● DOCUMENT EXTRACT:
=====

Investing in a property or paying off the mortgage would be the most profitable option – but where’s the fun in that?
Even if you don’t intend dipping into the money and put it into a savings account – although it’s not the best option with interest rates so low – it will always be there calling you seductively. If there’s a family disaster and the dog gets run over, you could call Supervet Noel Fitzpatrick because money’s no object. And if the daughter decides to get married and take over the whole of Hoghton Tower, you could agree with the nonchalance of a parent who’s suddenly wadded.
Ordinary people who have scrimped and saved all their lives will have a new sense of purpose. They’ll walk around with a swagger knowing they could afford the whole of Morrisons deli counter if they had a mind to buy it. They could panic their local landlord by ordering a bottle of Bollinger instead of a pint of bitter. That snotty boutique where they look down at you when you turn up in your anorak will suddenly become attentive when you pull out a wad of fifties to buy a whole season’s outfits. It will be glorious.
Except there will be consequences. The big spenders of our society – and I mean those who live on credit cards – will run out of money fast. There’ll be nothing to leave the kids. And when age and infirmity strike there’ll be no cash for care. The responsibility will fall upon local authority care homes, which will be full to exploding with oldies who harbour distant memories of the Ferrari and world cruises they once enjoyed.
Do I or don’t I? It’s a difficult decision. As a woman whose money burns a hole in her pocket, my advice would be to proceed with caution.

=====

● SUPPLIED INFORMATION:
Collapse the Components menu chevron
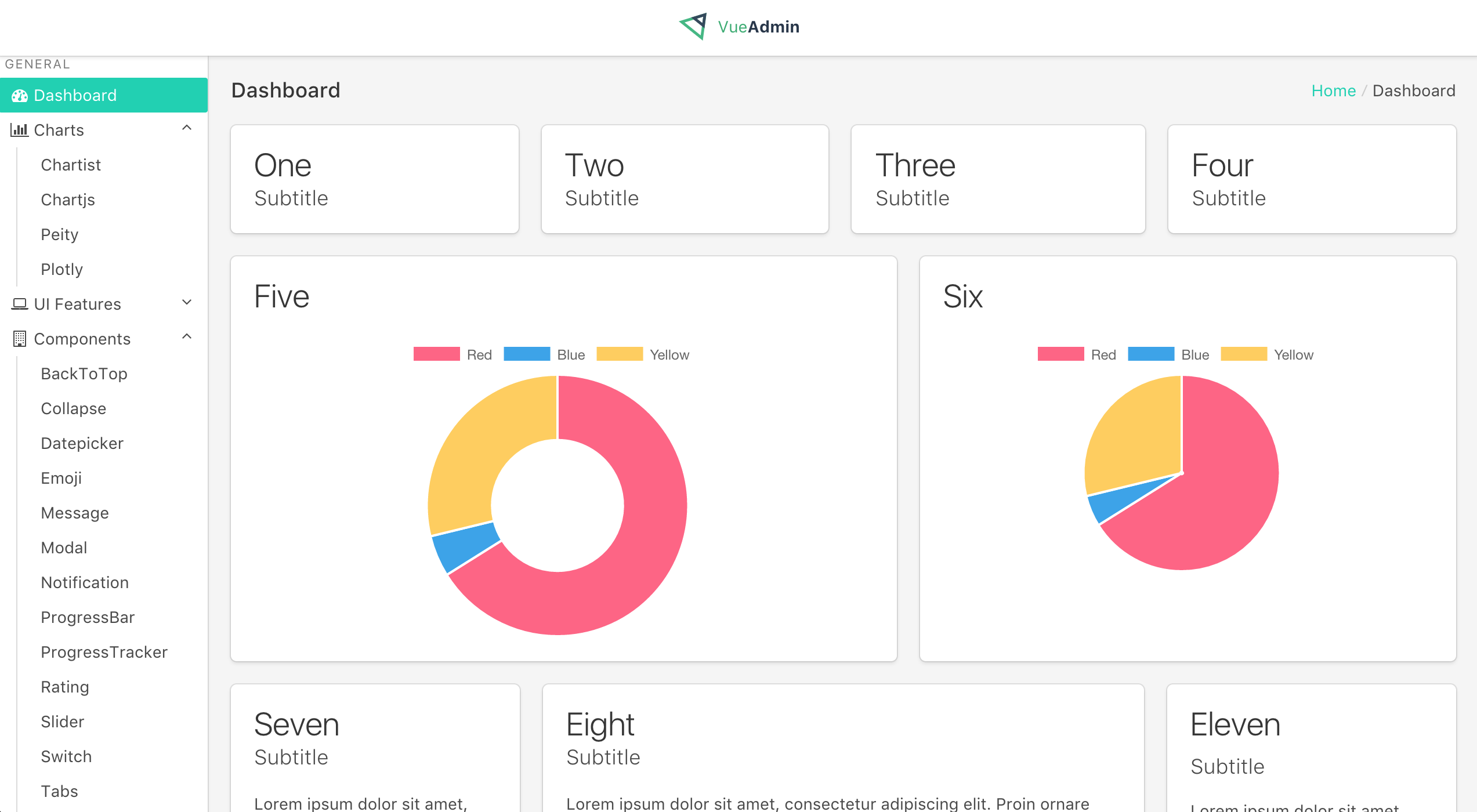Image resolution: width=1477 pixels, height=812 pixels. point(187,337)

=====

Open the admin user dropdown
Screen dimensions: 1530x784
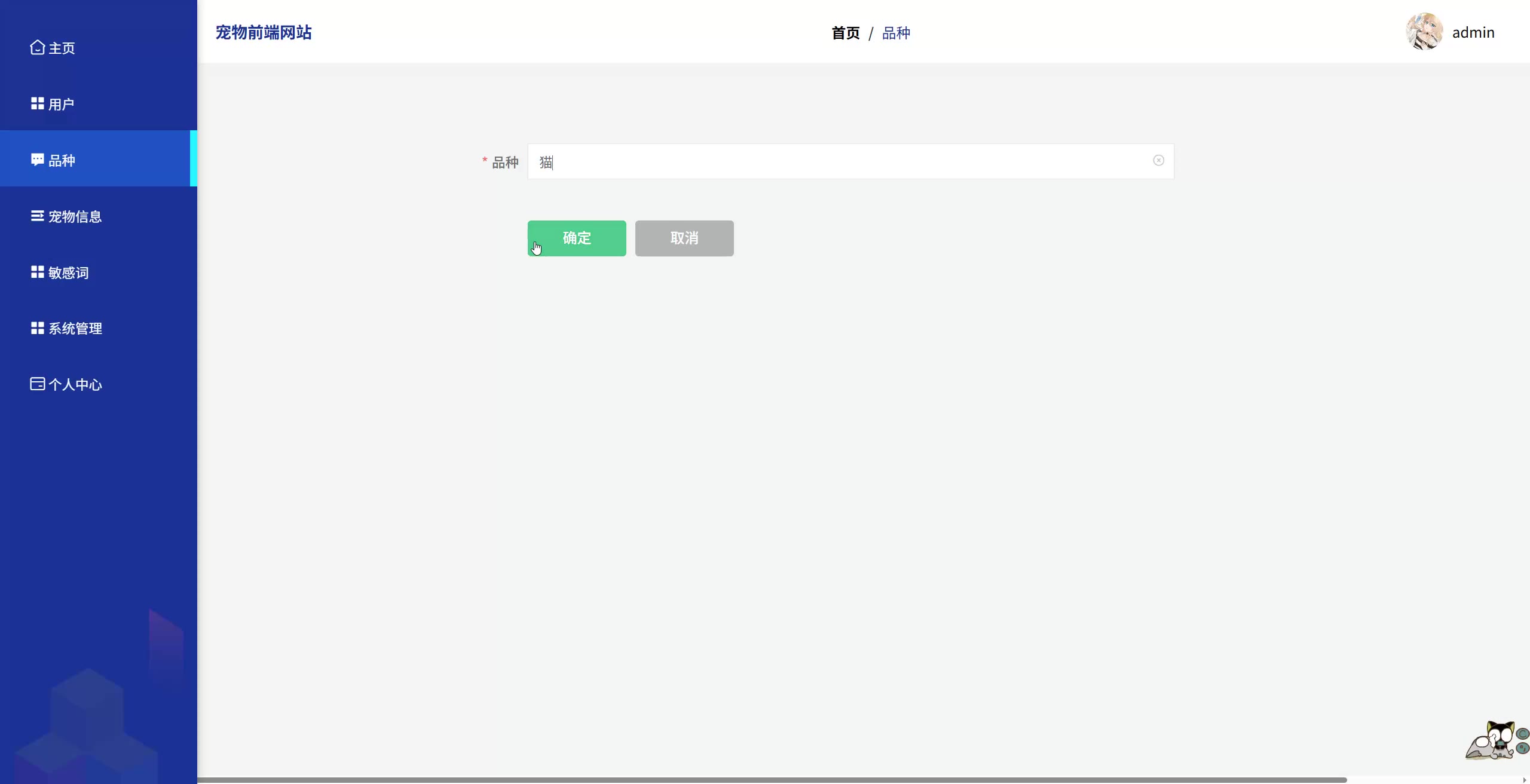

=====

● SHORT PROBLEM: Copy the column about spending money word for word, in full. The rows have no connection to the column about spending money.

● FULL OUTPUT:
Investing in a property or paying off the mortgage would be the most profitable option – but where’s the fun in that?
Even if you don’t intend dipping into the money and put it into a savings account – although it’s not the best option with interest rates so low – it will always be there calling you seductively. If there’s a family disaster and the dog gets run over, you could call Supervet Noel Fitzpatrick because money’s no object. And if the daughter decides to get married and take over the whole of Hoghton Tower, you could agree with the nonchalance of a parent who’s suddenly wadded.
Ordinary people who have scrimped and saved all their lives will have a new sense of purpose. They’ll walk around with a swagger knowing they could afford the whole of Morrisons deli counter if they had a mind to buy it. They could panic their local landlord by ordering a bottle of Bollinger instead of a pint of bitter. That snotty boutique where they look down at you when you turn up in your anorak will suddenly become attentive when you pull out a wad of fifties to buy a whole season’s outfits. It will be glorious.
Except there will be consequences. The big spenders of our society – and I mean those who live on credit cards – will run out of money fast. There’ll be nothing to leave the kids. And when age and infirmity strike there’ll be no cash for care. The responsibility will fall upon local authority care homes, which will be full to exploding with oldies who harbour distant memories of the Ferrari and world cruises they once enjoyed.
Do I or don’t I? It’s a difficult decision. As a woman whose money burns a hole in her pocket, my advice would be to proceed with caution.